Every day I edit stories at work about people who have it far worse than me. Like the one about a teenage mother in Afghanistan whose much older husband killed her 3-year-old son in front of her, then beat her so badly with a rock that she only has six teeth left. Then he cut off her nose and ears. Why? She went out in public without permission. And because disobeying your husband is a crime, she is the one in jail. Where she just gave birth to a daughter she has to care for in a cell.
I have too much knowledge about the world around me to allow myself to be depressed. It would just be a slap in the face to people who have every right to be. Like the spoiled rich kid throwing a temper tantrum over a toy because it's the wrong color.
Besides, depression is an angry, isolated place. I've been there before.
I remember days when I intentionally cut myself and couldn't feel the pain. I remember thinking no one would even care if I died. I remember not being able to laugh, not wanting to get out of bed and feeling alone and empty.
And what would falling back into that now say about my daughter? That she's not what I expected? That the challenge is too great? That I'm not strong enough? Not capable?
After everything I went through to have her?
There are women all around the world who would love to be in my position. Who struggle every month to conceive and spend thousands of dollars on ovulation kits, hormone therapy and embryo implanting procedures. What would my being depressed say to them?
But the truth is, a small voice inside kept telling me there might actually be some substance behind the concept of postpartum depression, and that I shouldn't automatically dismiss it.
It was a big step just to Google the words. It was like I was validating it. Giving something merit I didn't want to believe in.

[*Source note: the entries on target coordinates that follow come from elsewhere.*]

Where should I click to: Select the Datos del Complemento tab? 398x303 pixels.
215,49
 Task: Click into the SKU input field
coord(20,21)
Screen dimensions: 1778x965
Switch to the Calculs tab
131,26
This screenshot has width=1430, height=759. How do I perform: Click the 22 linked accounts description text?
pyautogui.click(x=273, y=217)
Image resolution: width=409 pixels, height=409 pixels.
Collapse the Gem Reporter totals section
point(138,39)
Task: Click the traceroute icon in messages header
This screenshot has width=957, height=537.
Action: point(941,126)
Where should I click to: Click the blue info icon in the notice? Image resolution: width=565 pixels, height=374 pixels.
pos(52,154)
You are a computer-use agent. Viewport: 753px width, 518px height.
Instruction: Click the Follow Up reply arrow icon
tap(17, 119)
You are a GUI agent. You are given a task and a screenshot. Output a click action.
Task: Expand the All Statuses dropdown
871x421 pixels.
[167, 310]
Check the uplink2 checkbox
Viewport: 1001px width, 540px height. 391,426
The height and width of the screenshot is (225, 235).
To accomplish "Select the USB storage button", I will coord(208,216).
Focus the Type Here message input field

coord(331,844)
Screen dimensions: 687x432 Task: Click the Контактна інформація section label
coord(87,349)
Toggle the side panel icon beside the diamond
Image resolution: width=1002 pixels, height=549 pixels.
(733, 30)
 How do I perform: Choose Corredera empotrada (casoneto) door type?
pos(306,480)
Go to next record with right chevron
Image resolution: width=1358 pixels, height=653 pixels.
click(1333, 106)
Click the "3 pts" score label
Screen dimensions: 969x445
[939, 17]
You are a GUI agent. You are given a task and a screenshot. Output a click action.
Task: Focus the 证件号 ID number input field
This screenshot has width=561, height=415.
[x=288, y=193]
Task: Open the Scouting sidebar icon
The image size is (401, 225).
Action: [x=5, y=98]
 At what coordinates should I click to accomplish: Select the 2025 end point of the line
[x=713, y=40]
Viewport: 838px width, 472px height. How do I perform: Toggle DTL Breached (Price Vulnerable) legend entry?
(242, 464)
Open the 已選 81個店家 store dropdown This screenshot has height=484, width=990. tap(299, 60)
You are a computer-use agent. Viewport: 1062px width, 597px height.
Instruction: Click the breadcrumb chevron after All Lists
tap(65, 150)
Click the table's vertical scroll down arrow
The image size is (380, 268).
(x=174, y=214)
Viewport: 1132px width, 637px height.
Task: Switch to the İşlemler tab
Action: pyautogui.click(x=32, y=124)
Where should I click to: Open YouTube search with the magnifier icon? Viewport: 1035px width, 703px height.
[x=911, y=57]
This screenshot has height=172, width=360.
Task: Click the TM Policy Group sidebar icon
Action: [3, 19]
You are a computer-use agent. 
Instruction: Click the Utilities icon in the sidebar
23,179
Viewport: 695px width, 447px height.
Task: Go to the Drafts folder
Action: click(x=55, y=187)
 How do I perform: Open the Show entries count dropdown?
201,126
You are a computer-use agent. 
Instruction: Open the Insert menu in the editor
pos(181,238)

I almost couldn't believe what I found. A bulleted list on a government-run site was like looking at my worries in print:
- Feeling overwhelmed with a new baby to take care of and doubting your ability to be a good mother.
- Feeling stress from changes in work and home routines. Sometimes, women think they have to be "super mom" or perfect, which is not realistic and can add stress.
- Having feelings of loss — loss of identity of who you are, or were, before having the baby, loss of control.
- Having less free time and less control over time. Having less time to spend with your partner and loved ones.
And the symptoms? Lets just say I can relate.
- Feeling restless or irritable
- Feeling sad, hopeless and overwhelmed
- Having no energy or motivation
- Eating too little or too much
- Sleeping too little or too much
- Trouble focusing, remembering or making decisions
- Feeling worthless and guilty
- Loss of interest or pleasure in activities
Maybe it's denial, but I still don't think I have it. Sure, I'm overwhelmed and stressed, have trouble maintaining focus and keeping up my energy, but I'm completely and thoroughly sleep deprived.
Besides, I still feel indescribable joy and fulfillment every time I look at my daughter. Her smile is like a contact high. And seeing her and Jerry together? My heart rate nearly doubles.
Even so, I forced myself to scroll through the rest of the information on the web page. I'm going to try to stop putting pressure on myself to do everything. To hell with the Easter decorations -- they made it to the attic steps and that's where they'll stay.
The "helpful tips" list also advises talking about it and joining a support group.